27 April 2010

The Girl with the Dragon Tattoo (2009)

Oh, Girl with the Dragon Tattoo. You make it so difficult for me to confidently label this post as either favorable or unfavorable.

I loved the lead character named Lisbeth, played by Noomi Rapace. She is a very muscular, highly androgynous, tattooed and pierced young woman who in the first thirty minutes or so of the movie acts out what is (I think) a common retaliatory fantasy against rapists. On top of that, she’s a professional hacker who is fiercely independent, unsentimental, and unemotional, and yet somehow she remains easy to cheer for. And kudos to the filmmakers for making her bisexuality not be a sensationalistic point of interest in the story. It’s just a fact, uncommented upon, plain as day.

I also thoroughly enjoyed the plot, up to a point. With lots of sinister affiliations rolled into one, the whodunit story that brings Lisbeth and a publicly disgraced (but framed) journalist named Mikael Blomkvist together intrigues and entices. Full of brutal details that are kept disturbingly subtle on screen, the 40 year old murder lurches wrenchingly back to life, zombie-like in its horror and its fascination which grips the audience and the characters on screen alike. Extra unsettling moment: when Blomkvist places several old photographs of a missing woman taken in succession together to create a sort of flip-book effect, revealing an important detail about the day she disappeared.

The problem was that while I was wildly enthusiastic about certain aspects of the movie, I became really spitefully resentful toward others. Unfortunately, story-wise, the first two hours were good but the last half hour was just plain dumb. The Girl with the Dragon Tattoo started as a great mystery/thriller, i.e. a well paced, interesting (though not necessarily believable) story with very unique characters one could engage with, but then in the last half hour tragically devolved into a frustratingly neatly wrapped up cliché about familial ties and the virtues of heterosexual monogamy. Even the visual aesthetic switched from the cool (though expected) bluish grayish noir with a punk androgyne kicking ass in the beginning to an obnoxiously sunny-happy aesthetic, complete with tearful reunions, stilted confessions of emotional connections, and our (in my view) now fallen heroine sporting a large blonde wig, a business suit, and heels. What the hell.

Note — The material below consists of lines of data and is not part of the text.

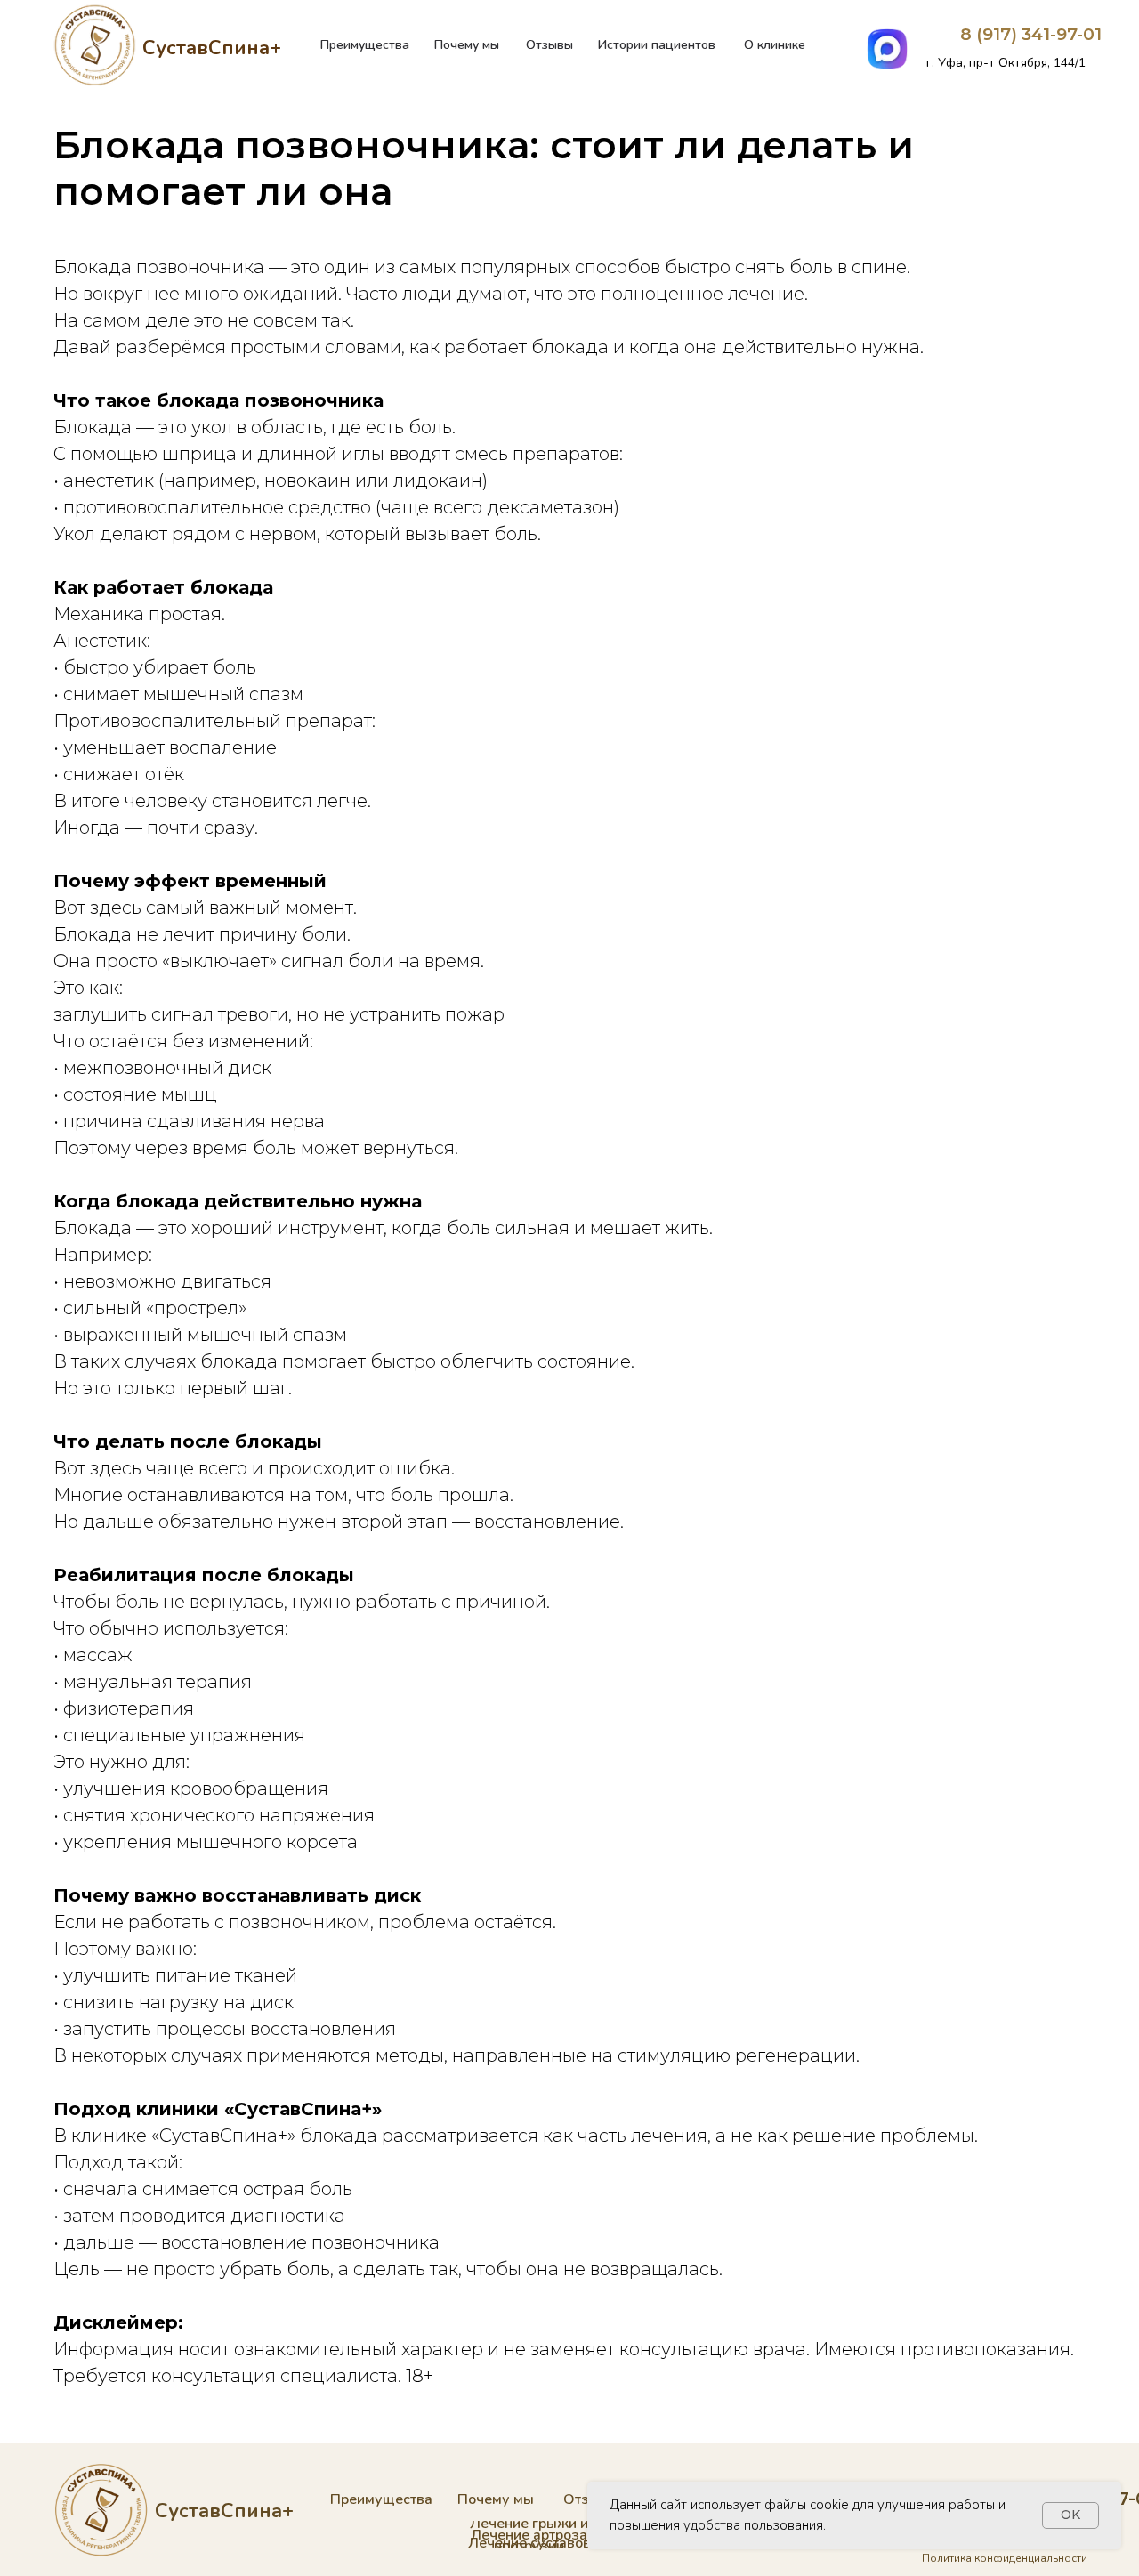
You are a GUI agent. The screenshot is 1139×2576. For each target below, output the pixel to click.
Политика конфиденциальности (1004, 2558)
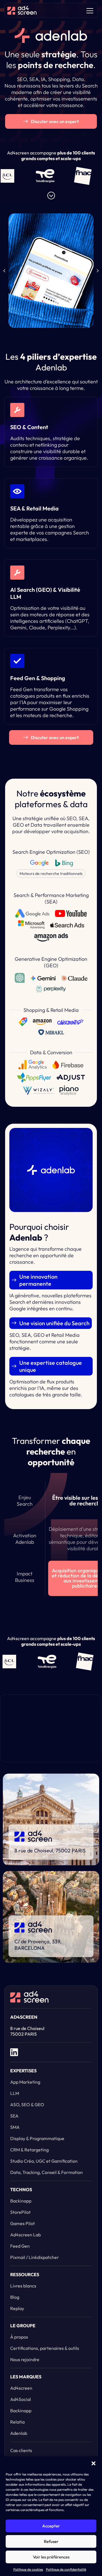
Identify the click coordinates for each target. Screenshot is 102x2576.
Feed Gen (20, 2246)
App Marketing (25, 2082)
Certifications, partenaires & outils (44, 2348)
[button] (93, 2463)
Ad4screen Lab (25, 2234)
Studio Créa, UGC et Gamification (44, 2161)
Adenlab (18, 2433)
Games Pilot (22, 2223)
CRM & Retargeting (29, 2150)
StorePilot (20, 2212)
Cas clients (21, 2450)
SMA (15, 2127)
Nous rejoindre (24, 2359)
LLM (14, 2093)
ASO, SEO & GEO (27, 2104)
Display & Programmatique (37, 2138)
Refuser (51, 2541)
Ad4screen (21, 2388)
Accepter (51, 2526)
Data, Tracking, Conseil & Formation (46, 2172)
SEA (14, 2116)
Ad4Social (20, 2399)
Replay (17, 2308)
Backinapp (20, 2201)
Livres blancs (23, 2286)
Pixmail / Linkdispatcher (34, 2257)
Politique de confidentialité (66, 2569)
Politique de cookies (28, 2569)
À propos (19, 2337)
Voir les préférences (51, 2557)
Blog (14, 2297)
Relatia (17, 2422)
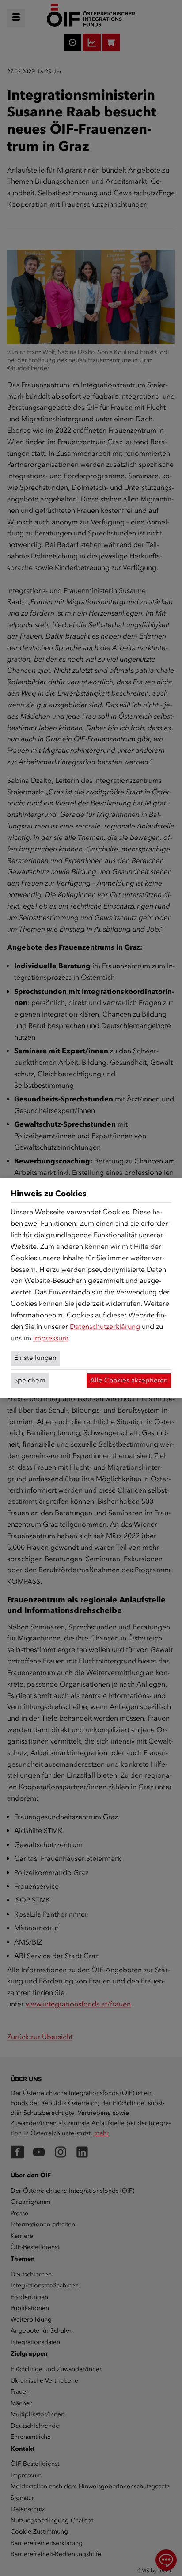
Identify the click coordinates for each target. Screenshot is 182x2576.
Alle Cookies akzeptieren (129, 1380)
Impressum (50, 1338)
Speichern (30, 1380)
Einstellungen (35, 1358)
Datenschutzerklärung (105, 1326)
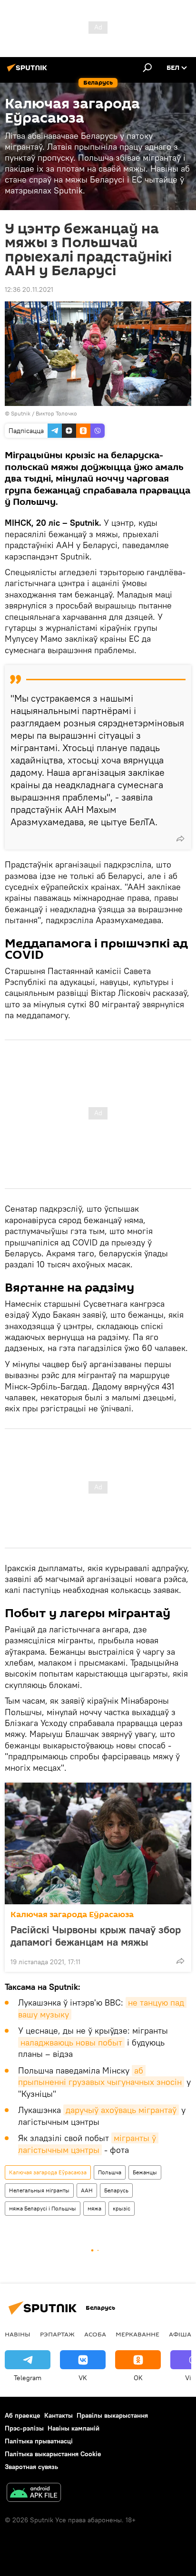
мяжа (94, 2208)
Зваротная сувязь (31, 2466)
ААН (87, 2190)
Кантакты (58, 2415)
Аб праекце (22, 2415)
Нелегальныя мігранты (39, 2190)
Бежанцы (145, 2172)
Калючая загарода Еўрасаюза (72, 1914)
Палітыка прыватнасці (39, 2441)
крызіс (121, 2208)
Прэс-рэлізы (24, 2428)
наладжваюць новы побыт (71, 2042)
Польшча (109, 2172)
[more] (180, 838)
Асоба (95, 2334)
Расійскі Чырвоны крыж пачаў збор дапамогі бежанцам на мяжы (95, 1935)
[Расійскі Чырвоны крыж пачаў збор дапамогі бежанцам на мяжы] (98, 1843)
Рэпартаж (57, 2334)
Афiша (180, 2334)
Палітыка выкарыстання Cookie (53, 2454)
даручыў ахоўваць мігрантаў (121, 2109)
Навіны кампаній (73, 2428)
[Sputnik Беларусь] (28, 71)
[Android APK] (33, 2493)
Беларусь (116, 2190)
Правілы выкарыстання (112, 2415)
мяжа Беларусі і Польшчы (42, 2208)
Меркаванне (137, 2334)
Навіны (17, 2334)
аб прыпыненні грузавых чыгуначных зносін (100, 2076)
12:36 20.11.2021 (29, 289)
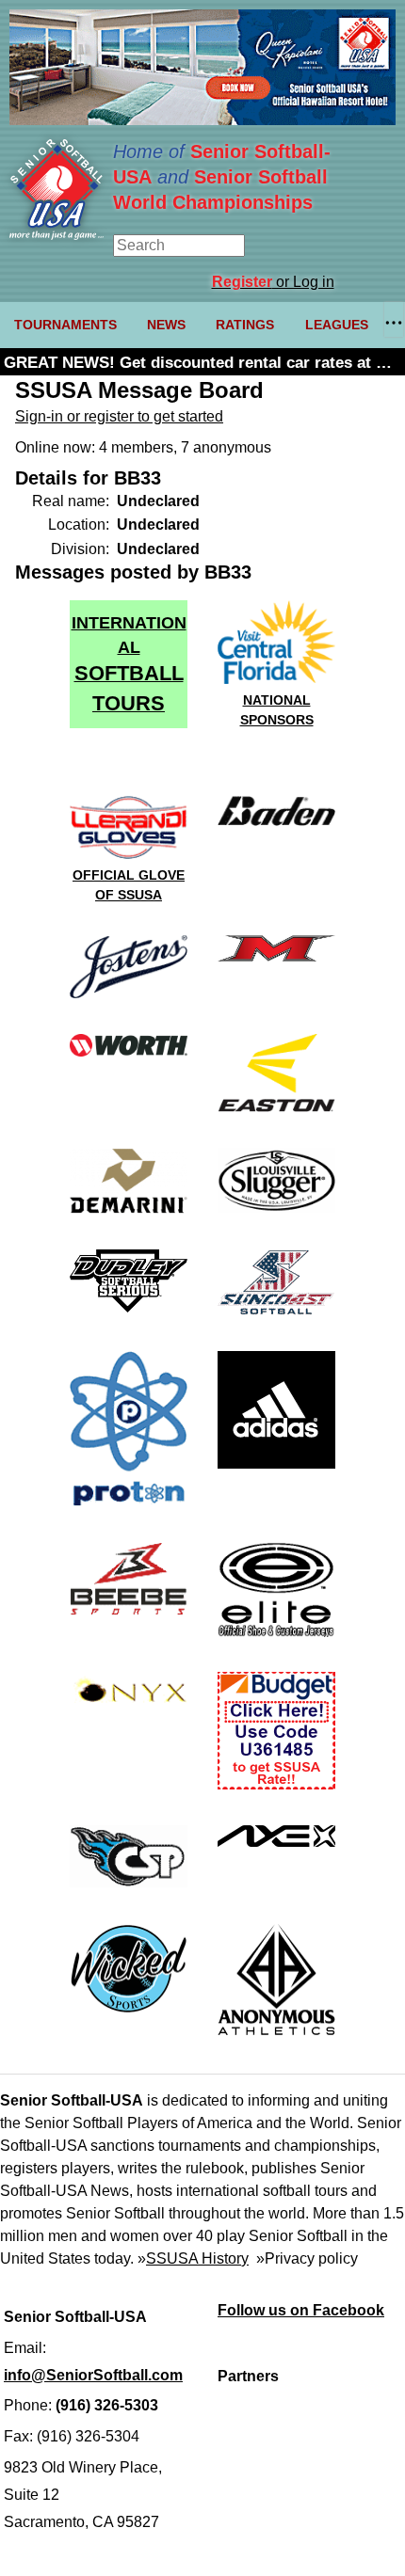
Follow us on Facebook (301, 2310)
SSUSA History (197, 2258)
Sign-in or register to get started (119, 416)
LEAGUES (336, 324)
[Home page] (56, 235)
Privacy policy (311, 2258)
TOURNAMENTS (65, 324)
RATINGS (245, 324)
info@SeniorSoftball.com (93, 2375)
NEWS (166, 324)
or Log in (273, 282)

I can’t even really decide whether the first two hours of the movie make it worth it to watch, either, because I just can’t ignore the flaws of the ending. What I wish is that I could re-watch the movie and just stop it around the point where things start to get ridiculous and add my own alternate ending mentally or something.

Anyway… the only way you’ll find out whether or not it’s worth it is to watch it yourself, which I suppose I can grudgingly recommend, if only for the majority of the movie and not the whole.

1 comment:

  1. A decent adaptation of a decent novel. The only thing that's especially intriguing about the book is the amazing character Stieg Larsson created in Lisbeth Salander. What she is doing in a story about financial corruption that devolves into a murder mystery is beyond me. The movie took out the financial corruption to focus in on the murder mystery--probably a smart move, but I don't really care. What I do care about is Noomi Rapace, who brought a whole new level of brilliance to an already bad-ass Salander. She rocks my socks.